Tuesday, March 31, 2009

Thornton Hough Church
Are you ever lonely?

I read an article recently about loneliness being at epidemic proportions in today's society and a few days later I read another saying loneliness could be as bad for your health as smoking or obesity. One thing I noticed was that loneliness comes in many degrees and many forms. A happily married woman with a close family could feel a sense of loneliness if she did not also have some close friendships outside the family circle. A person with many close friends and an active social life could feel a deep sense of loneliness because they did not have a partner or children.

The articles both made the point that in modern society communication has never been easier - with our mobile phones, our emailing, MSN, facebook and twitter - yet our sense of community, of belonging, has never been weaker. More and more people are living alone, not all of them from choice. We are having fewer and fewer genuine human interactions.
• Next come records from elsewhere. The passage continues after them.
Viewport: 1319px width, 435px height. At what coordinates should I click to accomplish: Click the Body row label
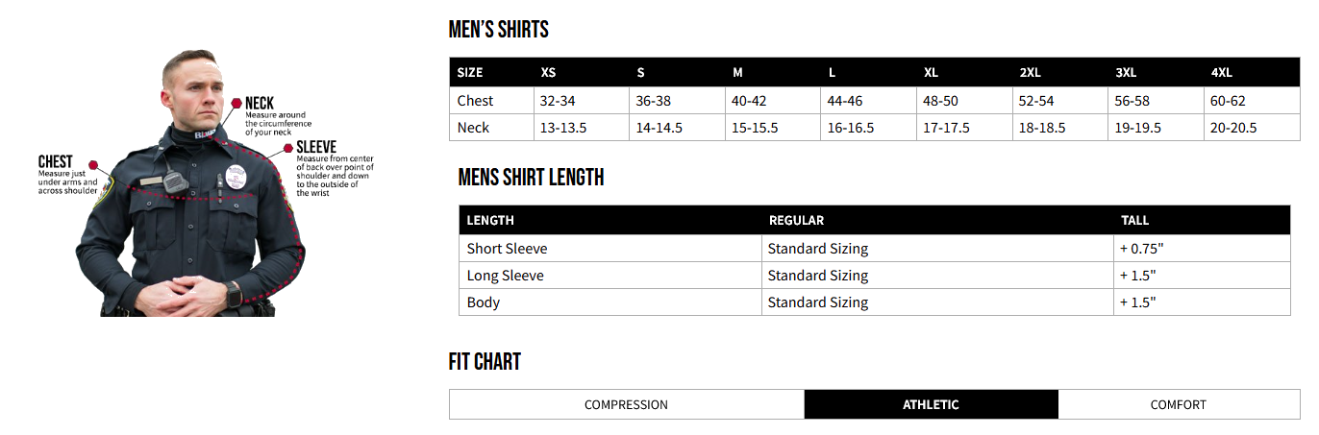pos(484,302)
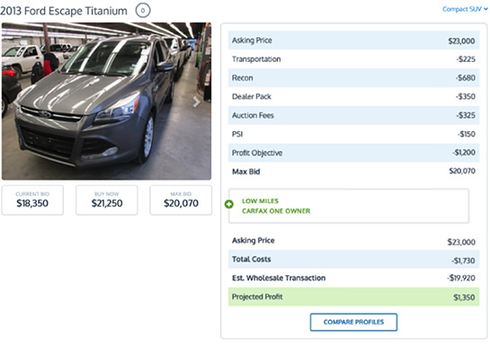Click the 2013 Ford Escape Titanium title
The height and width of the screenshot is (346, 490).
[x=64, y=11]
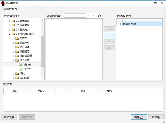Click the 增加关联 button
The height and width of the screenshot is (123, 166).
click(x=9, y=117)
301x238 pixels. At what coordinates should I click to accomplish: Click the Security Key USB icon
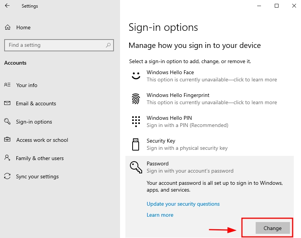pos(136,144)
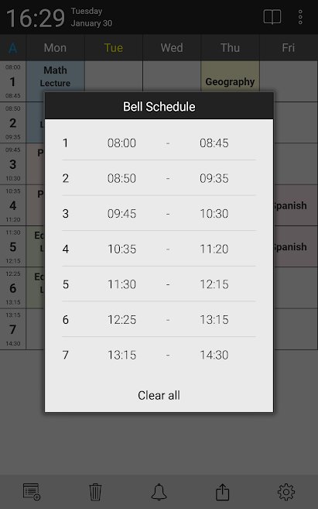Open the settings gear icon
Image resolution: width=318 pixels, height=509 pixels.
pyautogui.click(x=286, y=492)
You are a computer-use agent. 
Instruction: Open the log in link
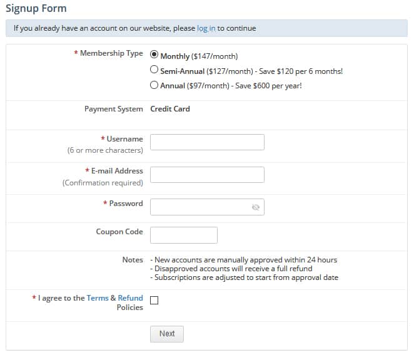[206, 28]
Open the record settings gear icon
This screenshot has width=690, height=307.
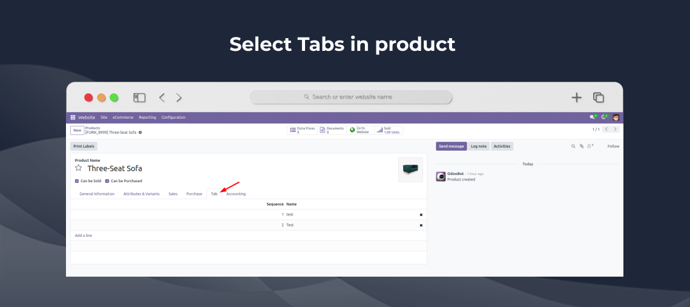tap(140, 132)
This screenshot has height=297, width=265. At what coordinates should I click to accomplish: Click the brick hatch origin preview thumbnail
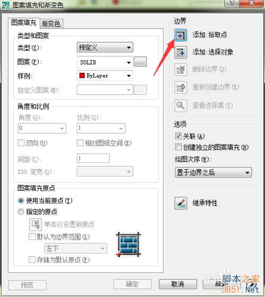tap(129, 244)
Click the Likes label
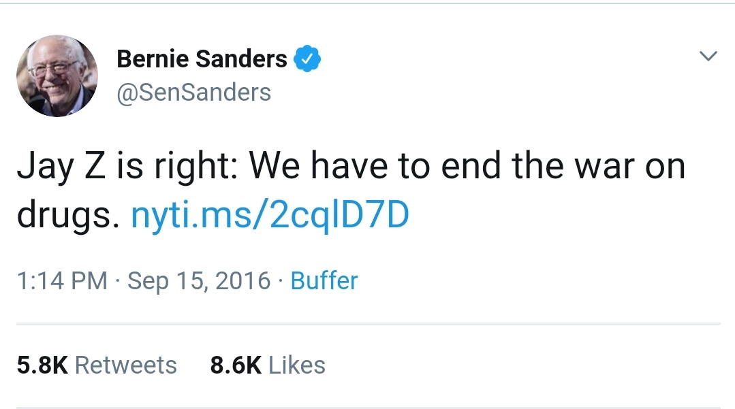 pyautogui.click(x=297, y=365)
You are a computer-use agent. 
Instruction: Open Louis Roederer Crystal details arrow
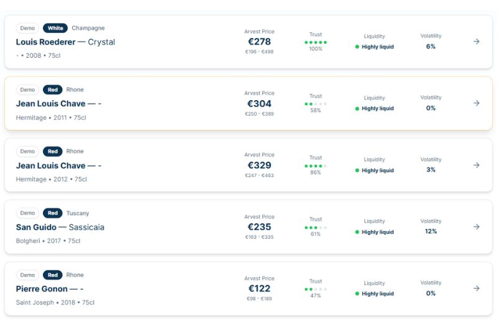pyautogui.click(x=476, y=42)
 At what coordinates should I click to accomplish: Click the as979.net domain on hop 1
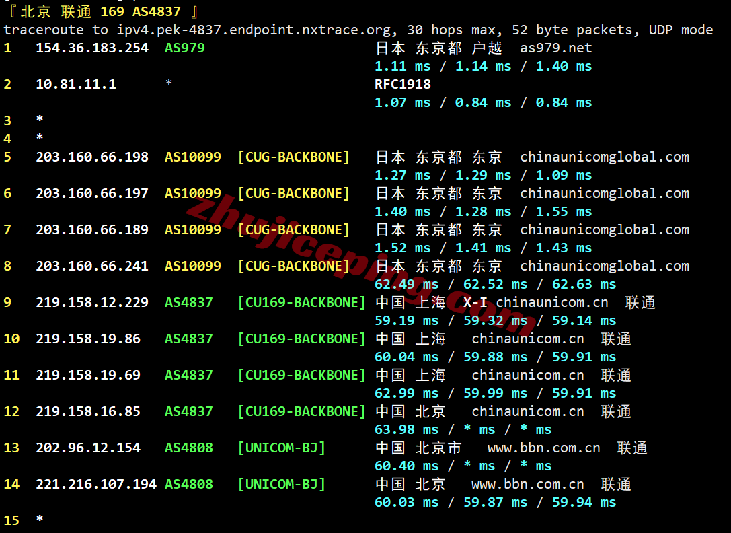[x=555, y=48]
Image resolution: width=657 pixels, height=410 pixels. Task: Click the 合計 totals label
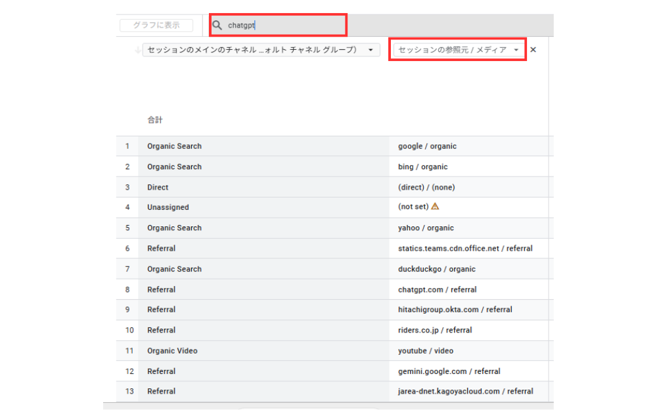click(x=155, y=120)
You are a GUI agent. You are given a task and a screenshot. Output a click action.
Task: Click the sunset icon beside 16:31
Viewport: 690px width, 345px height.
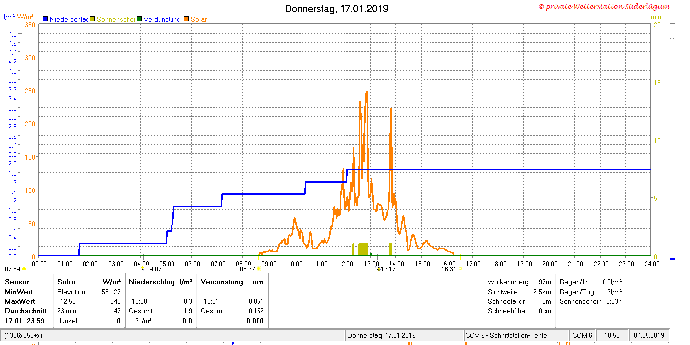tap(460, 269)
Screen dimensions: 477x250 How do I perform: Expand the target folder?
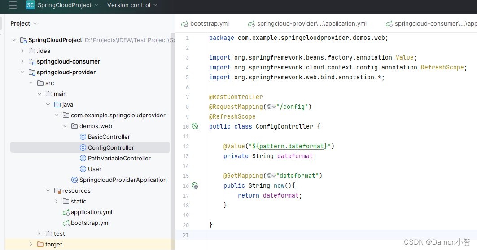[31, 244]
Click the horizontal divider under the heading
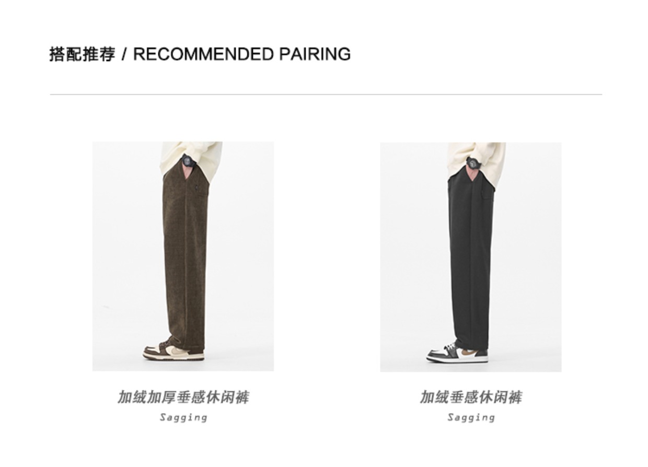The height and width of the screenshot is (467, 648). [326, 95]
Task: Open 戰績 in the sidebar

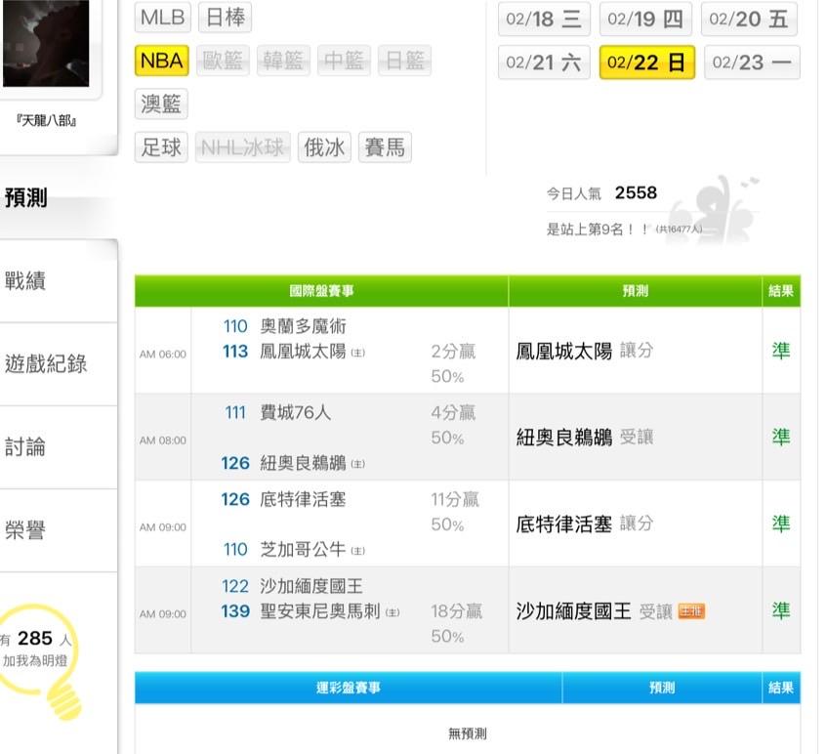Action: tap(26, 281)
I know what it's like to feel lonely; I suppose we all do. When I started school, I found it hard to make friends, I never seemed to fit in and I still remember wandering the playground alone trying to look as if I didn't care. As I grew up friendships became much easier but I still retain that feeling of being on the outside looking in and am still faintly astonished that anyone wants me as a friend! Even now I find it almost impossible to be pro-active in my friendships...I am scared to suggest something like a trip to the shops or the cinema or even a cup of coffee in case the answer is no- which will make me feel a ridiculous, irrational and disproportionate sense of rejection ( knowing I'm being stupid doesn't really help!)

Being lonely isn't of course the same as being alone. I enjoy being alone, probably because it's only for a few hours each week. I like to potter around my house and garden on my own, I like driving alone, sometimes walking alone and visiting the cinema alone. I'm happy to eat alone too. I like my own company. I don't get bored easily.

However I can't imagine living alone; I have never done it! I went from living with my parents to married life without a break - I'm a real dinosaur, a freak! I have a huge respect for people who live on their own and hope I could manage it too, if I had to.

Sometimes I've felt lonely whilst in a relationship. Often I've felt lonely because I have no blood relations who are close to me except my daughters. I have a wonderful family "by marriage" but on occasion I've been there amongst them all and felt like that lonely kid in the school playground again. Not their fault - mine.

Sometimes I feel lonely because the phone doesn't ring, no-one is texting me and my emails are all spam. Sometimes it's easy to assume I'm the only one feeling left out and out of step.

Look at Facebook and see how some people have 1000 or more friends! Only they aren't friends, are they? No-one could maintain THAT many friendships! I think it's a bit mad how some folk are desperate to appear popular and yet deep down I have this sneaking feeling that the more friends you have, the better person you are. Can you be a good person with NO friends? I struggle to maintain a sense of my own worth if I'm not getting some positive feedback from others.

Experts advise the lonely to do voluntary work to meet new people. Or go to classes or join clubs. It strikes me that that advice is maybe too trite, as if you're chronically lonely you'll either have already tried that and found it didn't work, or you're just too mired in loneliness to give it a go. Even if you do, you might not find making a few friends is the cure. I think loneliness is something inherant in all of us.

One of the articles quoted an nameless woman who said " I am so lonely. I have no friends, because nobody likes me, no matter what I do". That's one of the saddest and bleakest things I've ever read. I can't forget it.

I am lucky; my feelings of loneliness are transient and I can deal with them. Maybe one day medical science will find cures for cancer and for other killer diseases; maybe one day we'll find a cure for loneliness and the unknown woman above will realise that she is likeable and that life can be good. I hope she is ok tonight....

6 comments:

Scriptor Senex said...

Despite (or perhaps because of) being in a long-standing partnership I could equate with a lot of what you wrote. It makes it even more ironic that we live just a few miles from each other.

I am one of those fortunate folk who can be happy on his own or in my partnership but either way I have spells of being lonely and agree it could well be something inherent in some people.

A most thought-provoking post, thanks.

Akelamalu said...

Like you I have never lived on my own and I really wouldn't like to. I don't like being on my own. When I am I have to have the radio or the TV on. You are right though, there is a big difference between being alone and lonliness.

photowannabe said...

A very thought provoking post Julie.
I like you have never lived completely alone. I went from parents home to being married. I really don't feel lonely most of the time. Being an only child I was used to being alone. That is different than being lonely though.
I'm glad your feelings are transient and I think you are dealing with them well too. I do think we could be real friends if we lived closer. (:0)
Sue

Dianne said...

the church is lovely, how green is the grass!

since I got hurt and have mobility issues I have experienced loneliness more than at any other point in my life

I used to take a walk, jump in the car and go to NYC, whatever

now it's harder and that can be a drag

cheshire wife said...

It is very sad that someone can go through life not knowing how to make friends.

Liz Hinds said...

You sound just like me: scared to suggest something in case people say no.

I have plenty of acquaintances but no-one like the Very Best Friend that everyone else seems to have.